## What is being asked
Retype each entry. Leave every word as it is.

Collected data
┏━━
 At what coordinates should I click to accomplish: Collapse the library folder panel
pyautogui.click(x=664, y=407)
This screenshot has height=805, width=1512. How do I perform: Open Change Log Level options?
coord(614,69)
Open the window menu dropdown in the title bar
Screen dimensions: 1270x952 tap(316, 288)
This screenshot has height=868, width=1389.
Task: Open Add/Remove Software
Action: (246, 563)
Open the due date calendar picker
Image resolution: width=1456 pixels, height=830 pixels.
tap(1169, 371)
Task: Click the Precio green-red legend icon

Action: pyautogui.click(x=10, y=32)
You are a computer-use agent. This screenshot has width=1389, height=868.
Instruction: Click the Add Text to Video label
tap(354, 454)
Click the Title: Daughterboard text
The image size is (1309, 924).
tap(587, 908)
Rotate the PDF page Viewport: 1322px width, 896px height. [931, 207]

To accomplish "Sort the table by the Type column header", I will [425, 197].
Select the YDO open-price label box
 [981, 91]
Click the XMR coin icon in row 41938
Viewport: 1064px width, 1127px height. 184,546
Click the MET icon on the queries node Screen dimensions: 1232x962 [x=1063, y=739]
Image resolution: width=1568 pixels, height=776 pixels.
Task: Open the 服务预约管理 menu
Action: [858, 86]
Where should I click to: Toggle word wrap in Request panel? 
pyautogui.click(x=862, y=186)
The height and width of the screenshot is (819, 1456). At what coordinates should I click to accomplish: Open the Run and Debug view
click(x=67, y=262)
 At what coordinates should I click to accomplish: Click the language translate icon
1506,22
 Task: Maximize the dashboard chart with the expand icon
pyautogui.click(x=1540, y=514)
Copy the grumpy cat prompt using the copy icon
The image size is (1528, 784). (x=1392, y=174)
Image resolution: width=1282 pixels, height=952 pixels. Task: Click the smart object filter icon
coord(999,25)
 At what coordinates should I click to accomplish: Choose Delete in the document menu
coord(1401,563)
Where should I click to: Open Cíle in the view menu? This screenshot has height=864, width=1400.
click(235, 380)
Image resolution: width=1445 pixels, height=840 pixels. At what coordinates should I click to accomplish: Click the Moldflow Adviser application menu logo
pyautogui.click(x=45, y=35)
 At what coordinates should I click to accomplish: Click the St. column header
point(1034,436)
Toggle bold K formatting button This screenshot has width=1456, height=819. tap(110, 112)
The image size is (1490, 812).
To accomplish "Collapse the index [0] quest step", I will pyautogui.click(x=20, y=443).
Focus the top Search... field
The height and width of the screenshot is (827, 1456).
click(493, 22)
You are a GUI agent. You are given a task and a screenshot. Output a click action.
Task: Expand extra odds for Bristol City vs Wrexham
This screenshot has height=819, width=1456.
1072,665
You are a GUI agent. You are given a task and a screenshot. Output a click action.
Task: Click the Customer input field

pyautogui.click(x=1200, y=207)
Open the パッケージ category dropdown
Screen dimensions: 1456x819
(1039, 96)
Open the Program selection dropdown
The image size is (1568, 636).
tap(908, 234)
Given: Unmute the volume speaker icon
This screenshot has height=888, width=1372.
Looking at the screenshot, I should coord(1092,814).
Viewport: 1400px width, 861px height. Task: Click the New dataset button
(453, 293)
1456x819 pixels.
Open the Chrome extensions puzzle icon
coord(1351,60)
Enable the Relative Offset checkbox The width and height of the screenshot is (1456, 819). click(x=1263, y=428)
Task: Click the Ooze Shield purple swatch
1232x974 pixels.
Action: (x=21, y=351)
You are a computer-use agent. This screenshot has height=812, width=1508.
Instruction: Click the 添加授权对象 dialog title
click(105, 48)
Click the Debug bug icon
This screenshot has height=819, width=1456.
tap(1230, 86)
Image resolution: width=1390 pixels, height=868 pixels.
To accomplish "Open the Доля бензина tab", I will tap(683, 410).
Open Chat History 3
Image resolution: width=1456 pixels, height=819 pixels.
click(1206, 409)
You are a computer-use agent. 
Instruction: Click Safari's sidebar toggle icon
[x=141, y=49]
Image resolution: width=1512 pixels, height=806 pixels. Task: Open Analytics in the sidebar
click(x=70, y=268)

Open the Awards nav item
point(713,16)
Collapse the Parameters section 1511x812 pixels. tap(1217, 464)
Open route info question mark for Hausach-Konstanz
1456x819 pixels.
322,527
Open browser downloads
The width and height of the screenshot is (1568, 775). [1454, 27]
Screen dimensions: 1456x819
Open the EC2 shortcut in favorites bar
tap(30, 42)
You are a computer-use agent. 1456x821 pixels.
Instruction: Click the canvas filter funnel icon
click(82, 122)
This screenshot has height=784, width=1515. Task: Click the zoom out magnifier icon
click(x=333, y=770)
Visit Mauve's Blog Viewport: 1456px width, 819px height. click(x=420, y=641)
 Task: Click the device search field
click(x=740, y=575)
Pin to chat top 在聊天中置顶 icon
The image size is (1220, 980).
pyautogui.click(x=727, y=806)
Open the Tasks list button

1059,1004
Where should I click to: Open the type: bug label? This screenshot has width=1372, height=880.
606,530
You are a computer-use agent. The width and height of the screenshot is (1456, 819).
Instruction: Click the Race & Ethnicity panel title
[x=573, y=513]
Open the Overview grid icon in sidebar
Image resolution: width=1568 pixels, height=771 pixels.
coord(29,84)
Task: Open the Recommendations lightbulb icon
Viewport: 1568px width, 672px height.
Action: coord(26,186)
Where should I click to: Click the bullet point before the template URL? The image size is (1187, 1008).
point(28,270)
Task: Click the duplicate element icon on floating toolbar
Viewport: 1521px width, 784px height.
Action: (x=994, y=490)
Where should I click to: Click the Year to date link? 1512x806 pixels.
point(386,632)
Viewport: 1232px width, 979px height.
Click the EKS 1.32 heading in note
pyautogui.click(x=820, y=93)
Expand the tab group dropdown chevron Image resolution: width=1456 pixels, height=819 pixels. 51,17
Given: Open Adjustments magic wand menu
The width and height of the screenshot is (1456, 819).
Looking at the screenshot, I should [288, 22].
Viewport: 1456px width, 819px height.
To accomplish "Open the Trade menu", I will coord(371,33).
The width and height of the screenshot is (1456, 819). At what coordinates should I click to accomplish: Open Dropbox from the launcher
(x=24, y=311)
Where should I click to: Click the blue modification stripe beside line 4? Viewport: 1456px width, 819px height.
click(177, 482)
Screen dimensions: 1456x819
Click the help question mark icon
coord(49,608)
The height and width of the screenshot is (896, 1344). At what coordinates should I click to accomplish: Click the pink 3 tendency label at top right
┗━━
## Answer below
 At what coordinates should I click to accomplish: Collapse the library folder panel
pyautogui.click(x=664, y=407)
This screenshot has height=805, width=1512. How do I perform: Open Change Log Level options?
coord(614,69)
Open the window menu dropdown in the title bar
Screen dimensions: 1270x952 tap(316, 288)
This screenshot has height=868, width=1389.
Task: Open Add/Remove Software
Action: (246, 563)
Open the due date calendar picker
Image resolution: width=1456 pixels, height=830 pixels.
tap(1169, 371)
Task: Click the Precio green-red legend icon

Action: pyautogui.click(x=10, y=32)
You are a computer-use agent. This screenshot has width=1389, height=868.
Instruction: Click the Add Text to Video label
tap(354, 454)
Click the Title: Daughterboard text
The image size is (1309, 924).
tap(587, 908)
Rotate the PDF page Viewport: 1322px width, 896px height. [931, 207]

To accomplish "Sort the table by the Type column header", I will [425, 197].
Select the YDO open-price label box
 [981, 91]
Click the XMR coin icon in row 41938
Viewport: 1064px width, 1127px height. 184,546
Click the MET icon on the queries node Screen dimensions: 1232x962 [x=1063, y=739]
Image resolution: width=1568 pixels, height=776 pixels.
Task: Open the 服务预约管理 menu
Action: [858, 86]
Where should I click to: Toggle word wrap in Request panel? 
pyautogui.click(x=862, y=186)
The height and width of the screenshot is (819, 1456). At what coordinates should I click to accomplish: Open the Run and Debug view
click(x=67, y=262)
 At what coordinates should I click to accomplish: Click the language translate icon
1506,22
 Task: Maximize the dashboard chart with the expand icon
pyautogui.click(x=1540, y=514)
Copy the grumpy cat prompt using the copy icon
The image size is (1528, 784). (x=1392, y=174)
Image resolution: width=1282 pixels, height=952 pixels. Task: Click the smart object filter icon
coord(999,25)
 At what coordinates should I click to accomplish: Choose Delete in the document menu
coord(1401,563)
Where should I click to: Open Cíle in the view menu? This screenshot has height=864, width=1400.
click(235, 380)
Image resolution: width=1445 pixels, height=840 pixels. At what coordinates should I click to accomplish: Click the Moldflow Adviser application menu logo
pyautogui.click(x=45, y=35)
 At what coordinates should I click to accomplish: Click the St. column header
point(1034,436)
Toggle bold K formatting button This screenshot has width=1456, height=819. tap(110, 112)
The image size is (1490, 812).
To accomplish "Collapse the index [0] quest step", I will pyautogui.click(x=20, y=443).
Focus the top Search... field
The height and width of the screenshot is (827, 1456).
click(493, 22)
You are a GUI agent. You are given a task and a screenshot. Output a click action.
Task: Expand extra odds for Bristol City vs Wrexham
This screenshot has height=819, width=1456.
1072,665
You are a GUI agent. You are given a task and a screenshot. Output a click action.
Task: Click the Customer input field

pyautogui.click(x=1200, y=207)
Open the パッケージ category dropdown
Screen dimensions: 1456x819
(1039, 96)
Open the Program selection dropdown
The image size is (1568, 636).
tap(908, 234)
Given: Unmute the volume speaker icon
This screenshot has height=888, width=1372.
Looking at the screenshot, I should coord(1092,814).
Viewport: 1400px width, 861px height. Task: Click the New dataset button
(453, 293)
1456x819 pixels.
Open the Chrome extensions puzzle icon
coord(1351,60)
Enable the Relative Offset checkbox The width and height of the screenshot is (1456, 819). click(x=1263, y=428)
Task: Click the Ooze Shield purple swatch
1232x974 pixels.
Action: (x=21, y=351)
You are a computer-use agent. This screenshot has height=812, width=1508.
Instruction: Click the 添加授权对象 dialog title
click(105, 48)
Click the Debug bug icon
This screenshot has height=819, width=1456.
tap(1230, 86)
Image resolution: width=1390 pixels, height=868 pixels.
To accomplish "Open the Доля бензина tab", I will tap(683, 410).
Open Chat History 3
Image resolution: width=1456 pixels, height=819 pixels.
click(1206, 409)
You are a computer-use agent. 
Instruction: Click Safari's sidebar toggle icon
[x=141, y=49]
Image resolution: width=1512 pixels, height=806 pixels. Task: Open Analytics in the sidebar
click(x=70, y=268)

Open the Awards nav item
point(713,16)
Collapse the Parameters section 1511x812 pixels. tap(1217, 464)
Open route info question mark for Hausach-Konstanz
1456x819 pixels.
322,527
Open browser downloads
The width and height of the screenshot is (1568, 775). [1454, 27]
Screen dimensions: 1456x819
Open the EC2 shortcut in favorites bar
tap(30, 42)
You are a computer-use agent. 1456x821 pixels.
Instruction: Click the canvas filter funnel icon
click(82, 122)
This screenshot has height=784, width=1515. Task: Click the zoom out magnifier icon
click(x=333, y=770)
Visit Mauve's Blog Viewport: 1456px width, 819px height. click(x=420, y=641)
 Task: Click the device search field
click(x=740, y=575)
Pin to chat top 在聊天中置顶 icon
The image size is (1220, 980).
pyautogui.click(x=727, y=806)
Open the Tasks list button

1059,1004
Where should I click to: Open the type: bug label? This screenshot has width=1372, height=880.
606,530
You are a computer-use agent. The width and height of the screenshot is (1456, 819).
Instruction: Click the Race & Ethnicity panel title
[x=573, y=513]
Open the Overview grid icon in sidebar
Image resolution: width=1568 pixels, height=771 pixels.
coord(29,84)
Task: Open the Recommendations lightbulb icon
Viewport: 1568px width, 672px height.
Action: coord(26,186)
Where should I click to: Click the bullet point before the template URL? The image size is (1187, 1008).
point(28,270)
Task: Click the duplicate element icon on floating toolbar
Viewport: 1521px width, 784px height.
Action: (x=994, y=490)
Where should I click to: Click the Year to date link? 1512x806 pixels.
point(386,632)
Viewport: 1232px width, 979px height.
Click the EKS 1.32 heading in note
pyautogui.click(x=820, y=93)
Expand the tab group dropdown chevron Image resolution: width=1456 pixels, height=819 pixels. 51,17
Given: Open Adjustments magic wand menu
The width and height of the screenshot is (1456, 819).
Looking at the screenshot, I should [288, 22].
Viewport: 1456px width, 819px height.
To accomplish "Open the Trade menu", I will coord(371,33).
The width and height of the screenshot is (1456, 819). At what coordinates should I click to accomplish: Open Dropbox from the launcher
(x=24, y=311)
Where should I click to: Click the blue modification stripe beside line 4? Viewport: 1456px width, 819px height.
click(177, 482)
Screen dimensions: 1456x819
Click the help question mark icon
coord(49,608)
The height and width of the screenshot is (896, 1344). At what coordinates should I click to accomplish: Click the pink 3 tendency label at top right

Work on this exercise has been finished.